EXTRACT |
⟨
The more voices we have preaching about this topic, the better, in my opinion :)

Birrd said...

THANK YOU for this post! I totally see my son here. I'd seen the negatives, but not the positives. I'm really grateful you posted this.

Mama Rachel said...

I agree with Gina! It's great to be reminded that our kids who think differently are not "handicapped," just gifted in different ways. (I have two kids with Asperger's, too.)

I heard a lecture on dyslexia at a homeschool conference taught by a homeschooling dad with dyslexia. The idea of dyslexia being a gift has stayed with me, and taught me a lot.

Great post!!!

Deila Taylor said...

Thanks for the comments. It is a comfort to know that dyslexia has some good things. We have had a lot of success now, but my husband sure suffered through "grammar school". His mom even thought he was slow and not very bright!

Amy said...

My 7 yo daughter is profoundly dyslexic. We were expecting it because her birthdad was also dyslexic. I enjoyed being reminded of thr strengths. One thing that most people do not know about dyslexia is that in order to be diagnosed as dyslexic you have to also show a pattern of strengths . The very sad thing about dyslexia is that 1/5 kids have it to some degree. Researchers knew in the 90's that it can be diagnosed with an up to 98 percent accuracy at age 4. Unfortunately, most schools will say to wait and see - which is illegal. By the time the child hits fourth grade so much damage has been done to their self esteem and their peers keep learning vocab at a faster rate making it virtually impossible for the child to catch up. Some counties base prison cells on the number of non readers in fourth grade.
⟩
RECORDS |
⟨
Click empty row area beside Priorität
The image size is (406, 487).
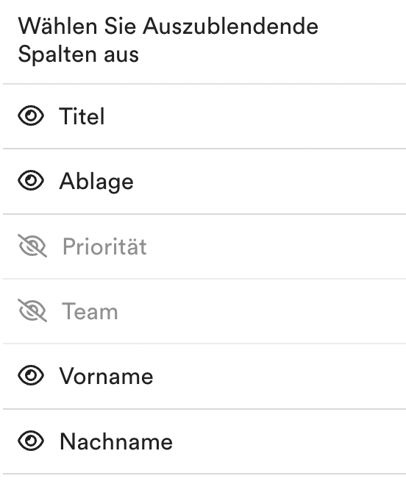click(274, 246)
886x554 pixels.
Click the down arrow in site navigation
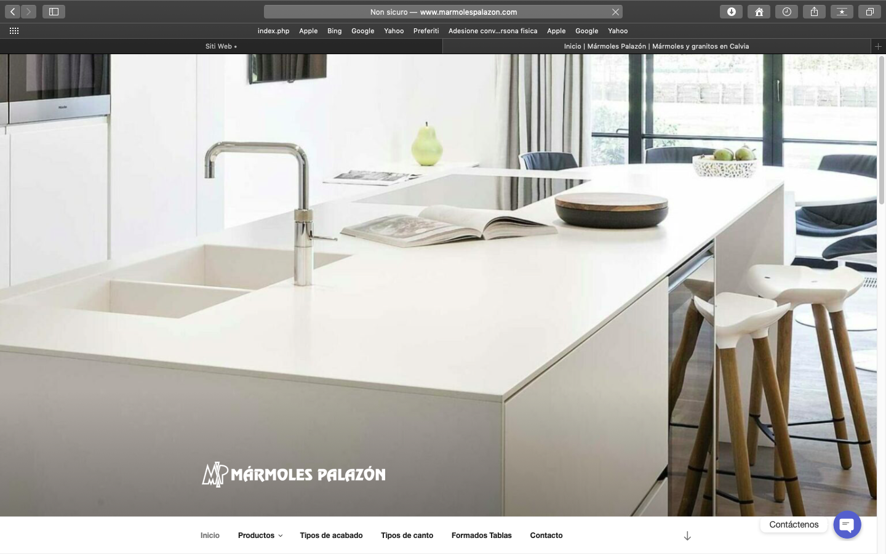coord(687,536)
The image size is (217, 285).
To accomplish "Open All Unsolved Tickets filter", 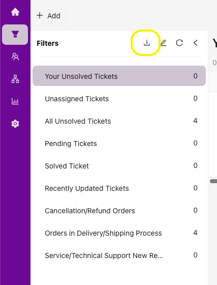I will (119, 121).
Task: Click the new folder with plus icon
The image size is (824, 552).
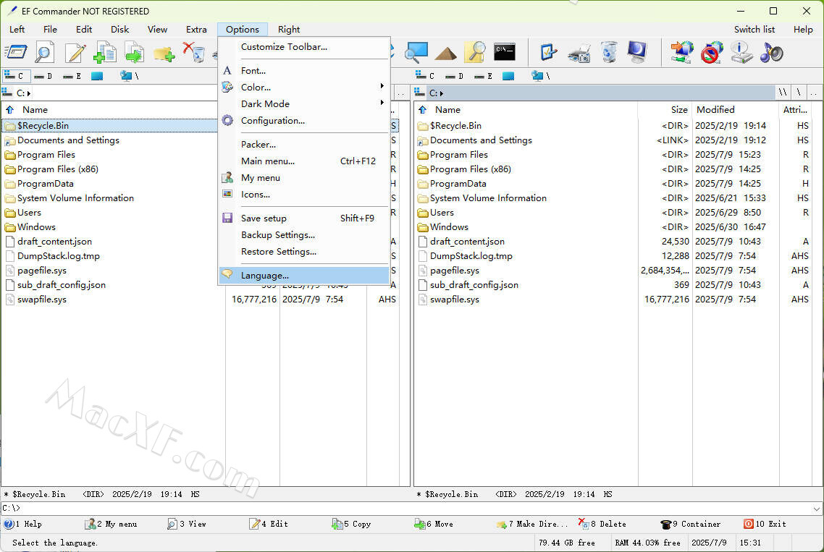Action: coord(164,52)
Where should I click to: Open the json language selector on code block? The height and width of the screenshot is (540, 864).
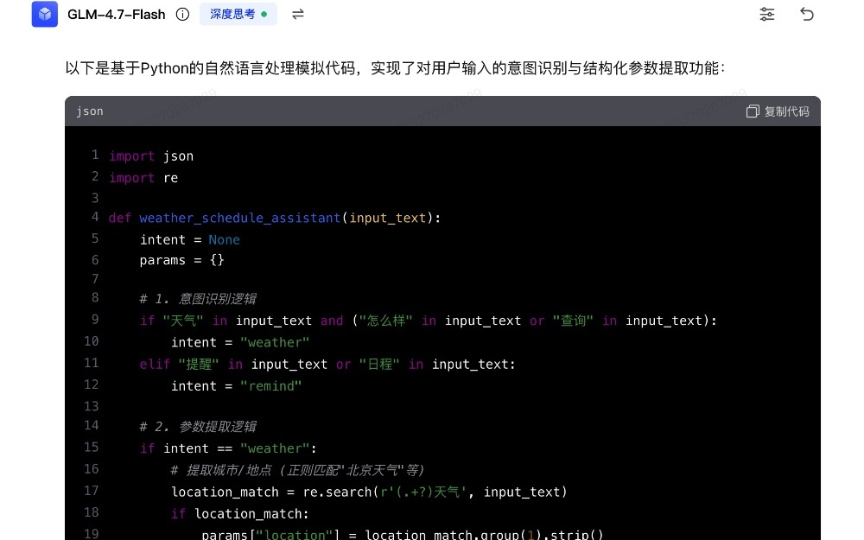[x=90, y=111]
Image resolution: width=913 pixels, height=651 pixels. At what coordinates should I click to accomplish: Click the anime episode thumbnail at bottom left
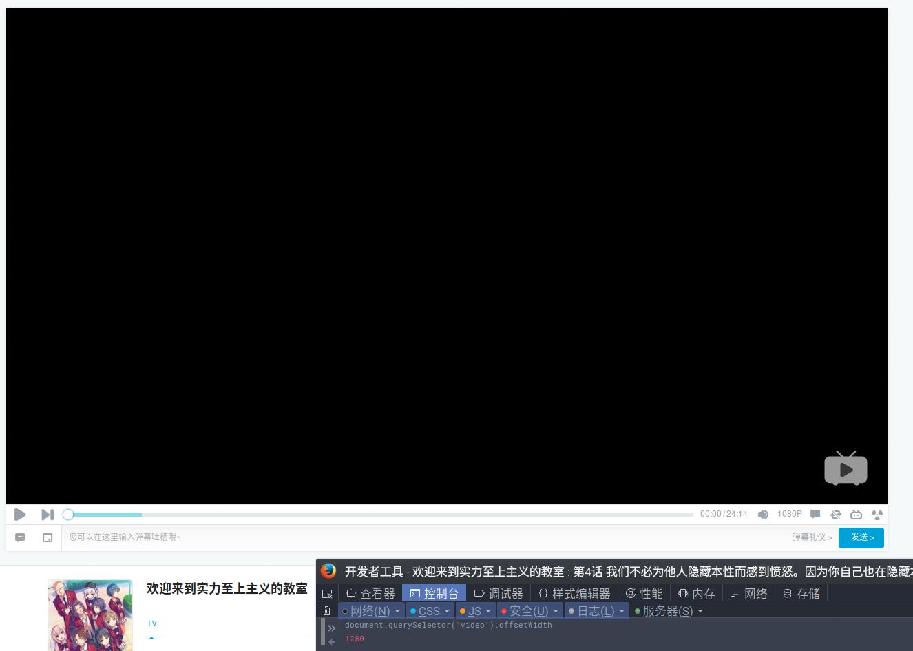[90, 614]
⟩
WORK REQUEST 1 | Repeat the part of the dyslexia comments between "The more voices" and "taught me a lot.", inclusive.
WORK REQUEST 2 | In the dyslexia comments, what reason does Amy give for why a child can find it virtually impossible to catch up by fourth grade?

ANSWER 1 |
The more voices we have preaching about this topic, the better, in my opinion :)

Birrd said...

THANK YOU for this post! I totally see my son here. I'd seen the negatives, but not the positives. I'm really grateful you posted this.

Mama Rachel said...

I agree with Gina! It's great to be reminded that our kids who think differently are not "handicapped," just gifted in different ways. (I have two kids with Asperger's, too.)

I heard a lecture on dyslexia at a homeschool conference taught by a homeschooling dad with dyslexia. The idea of dyslexia being a gift has stayed with me, and taught me a lot.

ANSWER 2 | By fourth grade, much damage has already been done to the child's self-esteem. The child's peers also keep learning vocabulary at a faster rate.